Along with being the manager of this budget motel outside the kingdom where dreams are made, Bobby serves as a guardian for Moonee and her friends, Scooty (Christopher Rivera) and Dicky (Aiden Malik), who lack proper parental oversight. This is not to suggest that Bobby’s relationship with the children is wholly amicable, as they provide a litany of headaches for the manager, such as when the kids shut off the motel’s electricity, or when they are harassing tourists. Regardless, he, along with the audience, sympathizes with Moonee and her friends, as they are troubled. This is why, when he’s not busy crunching the numbers of the motel’s finances or enlisting maintenance support from his son, Jack (Caleb Landry Jones), he is chasing away drug dealers and the solicitation of sex work on his property.
This character dynamic of an upstanding adult figure looking out for a group of haphazard kids invites the possibility of hokey or condescending storytelling, but Baker’s voice is too mature and nuanced to fall for clichéd traps. Dafoe’s magnetic screen presence ties the entire picture together. Striking a balance between sympathy and sternness in his depiction of the motel manager, Dafoe’s three-dimensional performance drives The Florida Project. Even if the character is presented in a cut-and-dry archetype, the sturdy adult mentor for aimless kids, watching Bobby attempt to maintain order by running his business and protecting the kids is captivating, especially through Baker’s expressive camera. He’s not perfect either, as his distant relationship with his son is a void in his life.

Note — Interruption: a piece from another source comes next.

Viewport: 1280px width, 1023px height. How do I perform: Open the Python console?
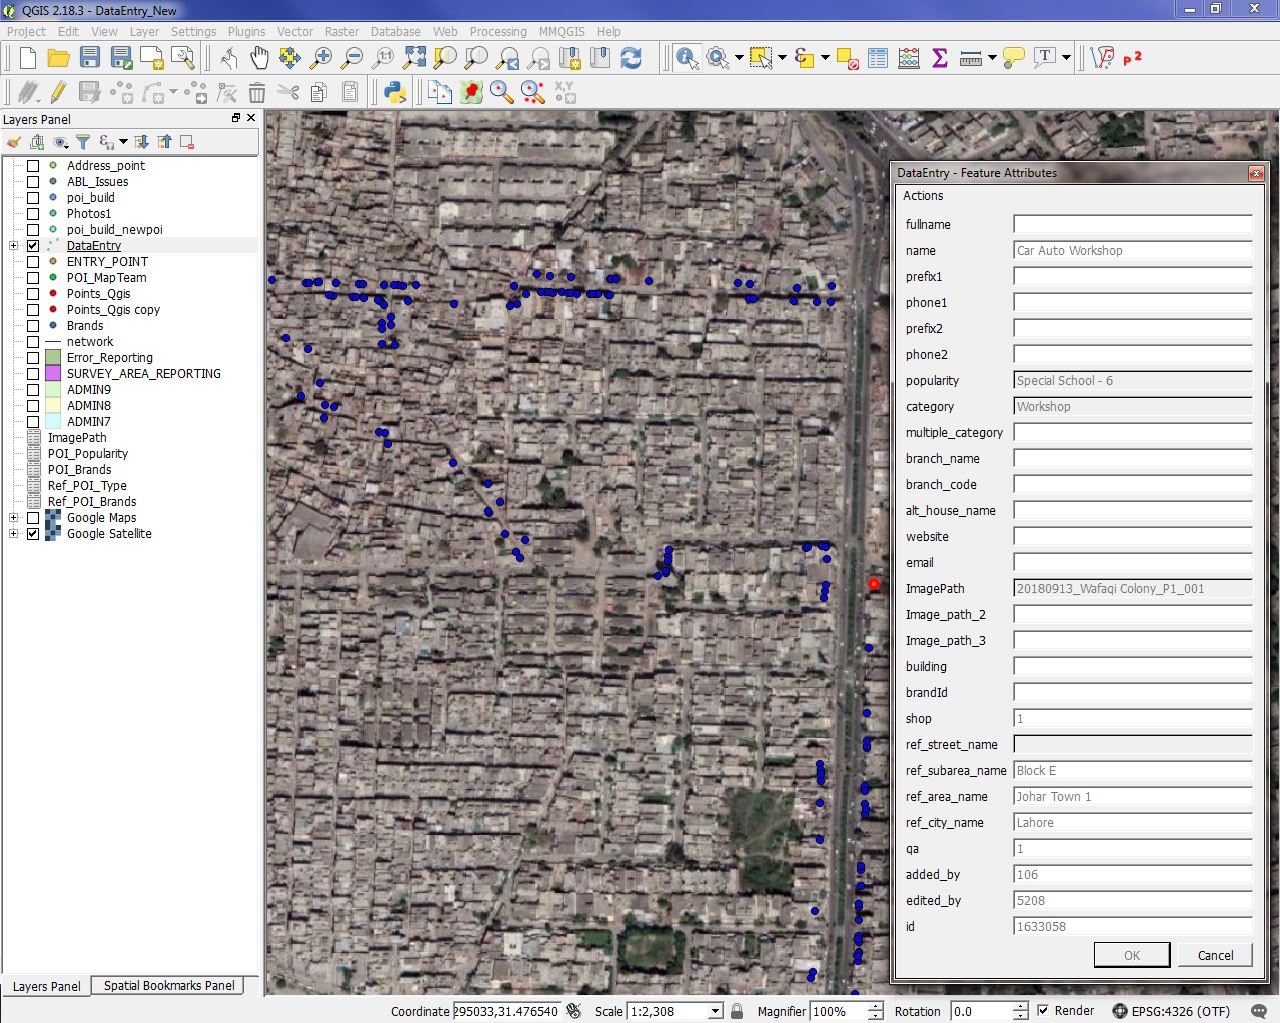(x=395, y=93)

Willem Dafoe’s Humanism and Vulnerability in ‘The Florida Project’ is Untapped
Dafoe’s ability to hold the screen, such as when the camera tracks Bobby walking along the parking lot as he announces that the power is back on, conveys his endearing humanism. In this scene, Baker immediately establishes that helping people is his calling card. He’ll express frustration while completing menial tasks and managing various nuisances, but ultimately, he takes pleasure in hearing gratitude from residents. Bobby thwarting a stranger, suggested by the film as a child predator, from harming the kids on the lawn conveys his undying guardianship. Bobby is also shown to be exhausted. While smoking and looking out across the parking lot, his internal sadness resonates. The audience is exposed to a limited amount of information regarding his background and personal life, yet you feel that he deserves something better.

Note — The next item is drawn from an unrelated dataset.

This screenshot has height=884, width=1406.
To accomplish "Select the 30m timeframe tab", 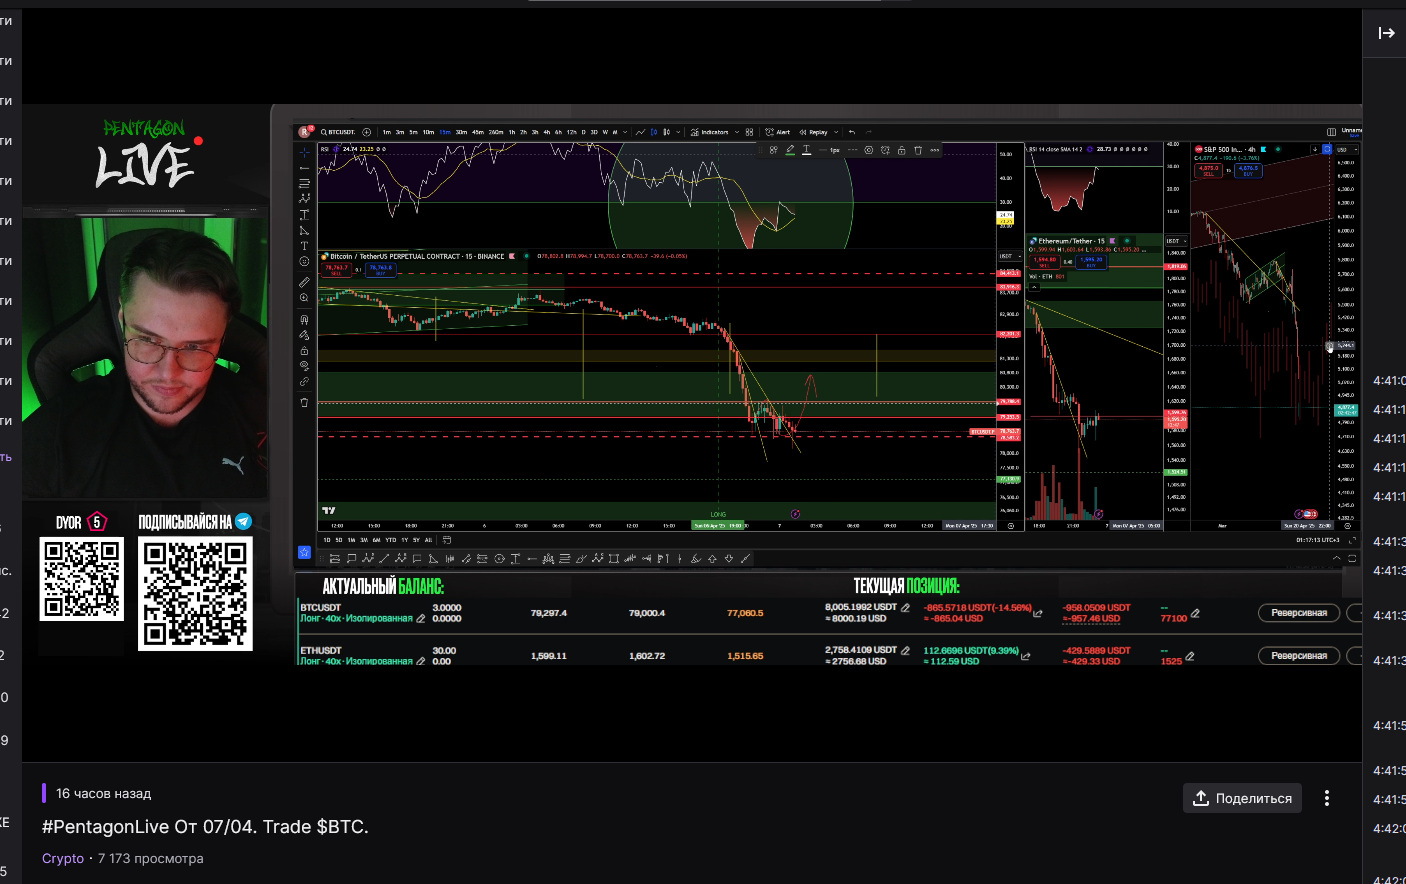I will (461, 132).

Because of his vulnerability, Bobby can hardly be categorized as an uncompromising, hard-nosed dictator, even when we see him evict residents or diligently enforce motel policy. An exchange between Bobby and Halley, which shows the latter paying her rent, succinctly portrays him as a stringent but forgiving figure. Halley is insulted by Bobby counting the money that she handed him moments ago, as it insinuates that she is ripping him off. While Bobby continues counting the money, he is affected by Halley’s affronted response. Bobby expects human decency to go both ways and wants to show that he is not her enemy.

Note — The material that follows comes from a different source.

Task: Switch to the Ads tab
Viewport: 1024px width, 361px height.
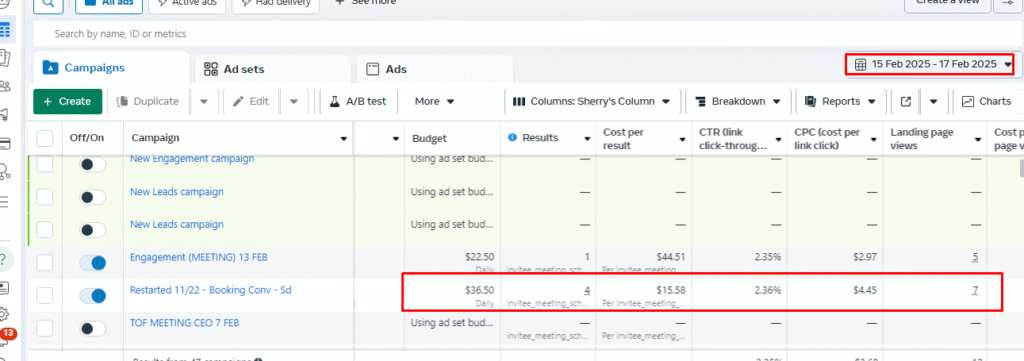Action: pyautogui.click(x=434, y=69)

Willem Dafoe’s pervasive benevolence and desire to make the best out of everything in The Florida Project unlocks an untapped source of humanism from the actor. The role transcends the notion that Dafoe’s participation in the film was a mere demonstration of casting against type, as he transfers his innate charm and gravitas to a funny and heartbreaking story. While he is routinely excellent in these parts, Dafoe is frequently cast as a character with sinister undertones. You wouldn’t want his maniacal sailor in The Lighthouse or his mad scientist in Poor Things as your caretaker at a motel. If he’s not a forbidding presence, then he carries an unknowable quality, which helps him give a mesmerizing performance as Jesus in The Last Temptation of Christ or any film as a member of the unofficial Wes Anderson Stock Company. Dafoe’s previous body of work suggests that he is incapable of the vulnerability reflected in The Florida Project. In the end, Sean Baker’s film proves that he is equipped to play more quiet roles, such as Bobby Hicks.
The Florida Project is available to stream on Netflix in the U.S.